*** Extracted data

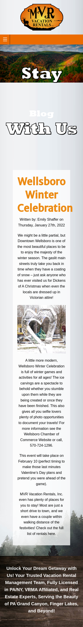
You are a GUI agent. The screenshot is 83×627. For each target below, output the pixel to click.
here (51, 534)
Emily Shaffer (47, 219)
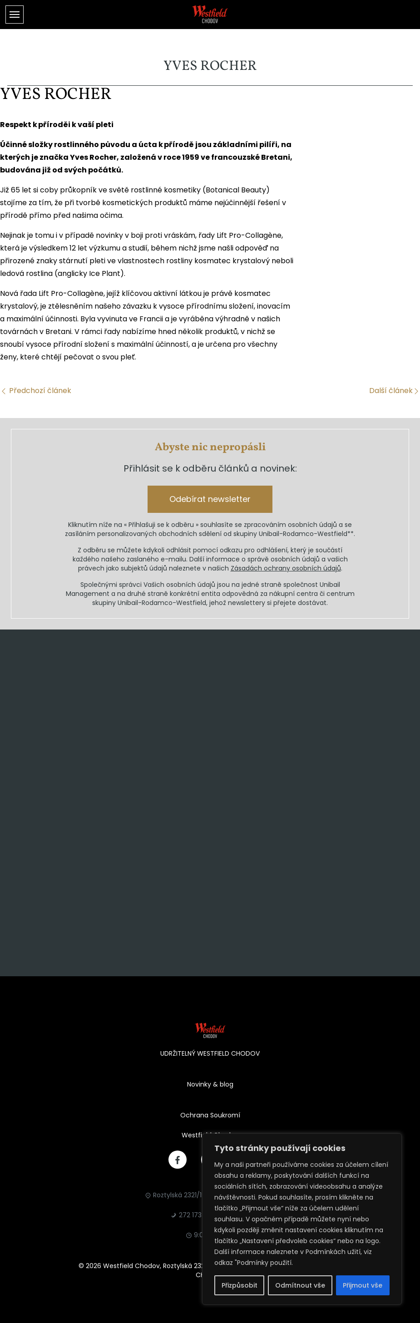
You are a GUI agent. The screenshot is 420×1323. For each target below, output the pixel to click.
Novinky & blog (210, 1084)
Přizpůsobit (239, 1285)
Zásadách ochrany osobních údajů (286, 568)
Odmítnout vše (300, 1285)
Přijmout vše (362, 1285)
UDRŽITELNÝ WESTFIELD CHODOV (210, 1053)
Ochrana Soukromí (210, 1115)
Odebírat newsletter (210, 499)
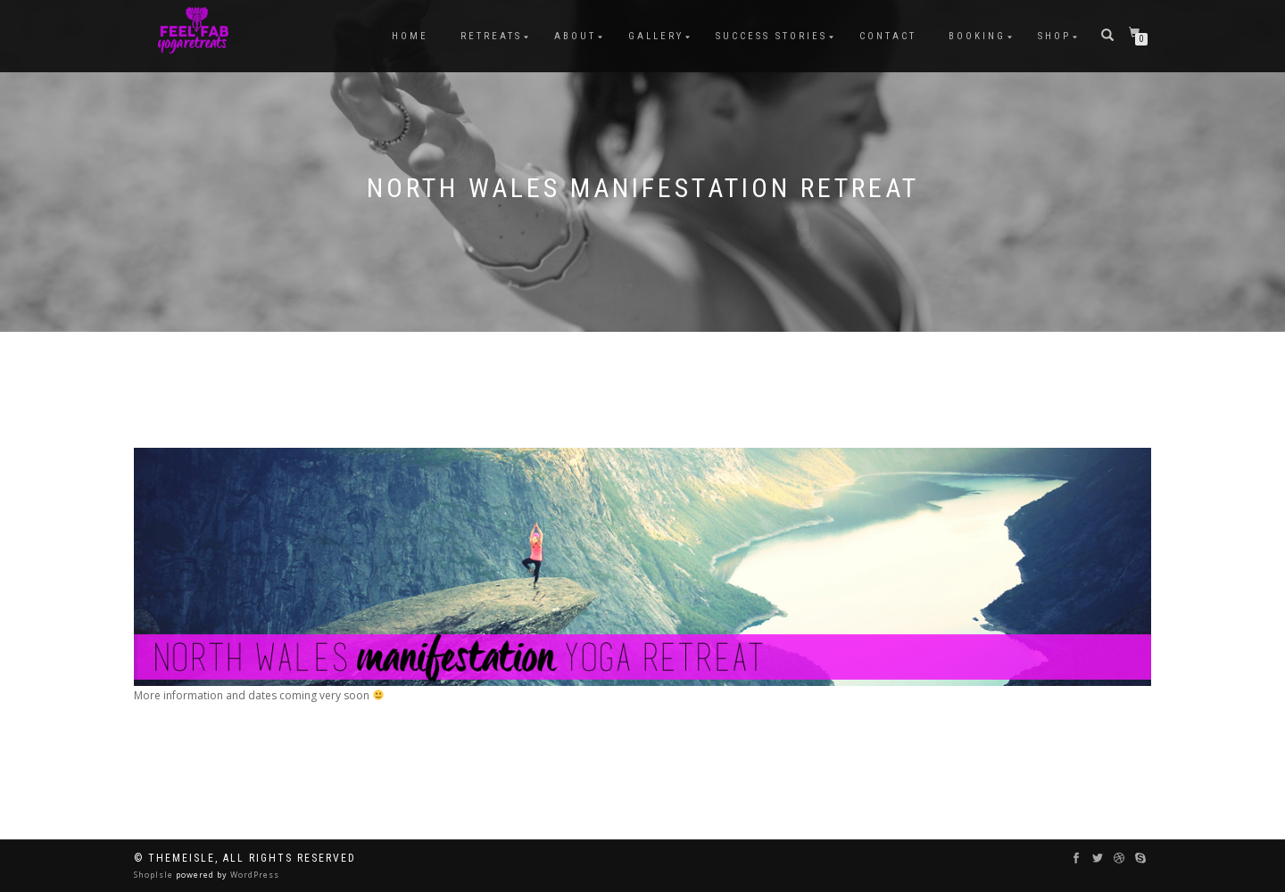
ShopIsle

******

Recast the lines of the items above as a Markdown table with the columns "Row" and "Line," numbering each row and skipping blank lines. Leave the pictures out of the table.

▸ **Response to the exercise**:
| Row | Line |
|---|---|
| 1 | You are a GUI agent. The screenshot is 83×627. For each target below, output the pixel to click. |
| 2 | here (51, 534) |
| 3 | Emily Shaffer (47, 219) |
| 4 | You are a GUI agent. The screenshot is 420×1323. For each target below, output the pixel to click. |
| 5 | Novinky & blog (210, 1084) |
| 6 | Přizpůsobit (239, 1285) |
| 7 | Zásadách ochrany osobních údajů (286, 568) |
| 8 | Odmítnout vše (300, 1285) |
| 9 | Přijmout vše (362, 1285) |
| 10 | UDRŽITELNÝ WESTFIELD CHODOV (210, 1053) |
| 11 | Ochrana Soukromí (210, 1115) |
| 12 | Odebírat newsletter (210, 499) |
| 13 | ShopIsle |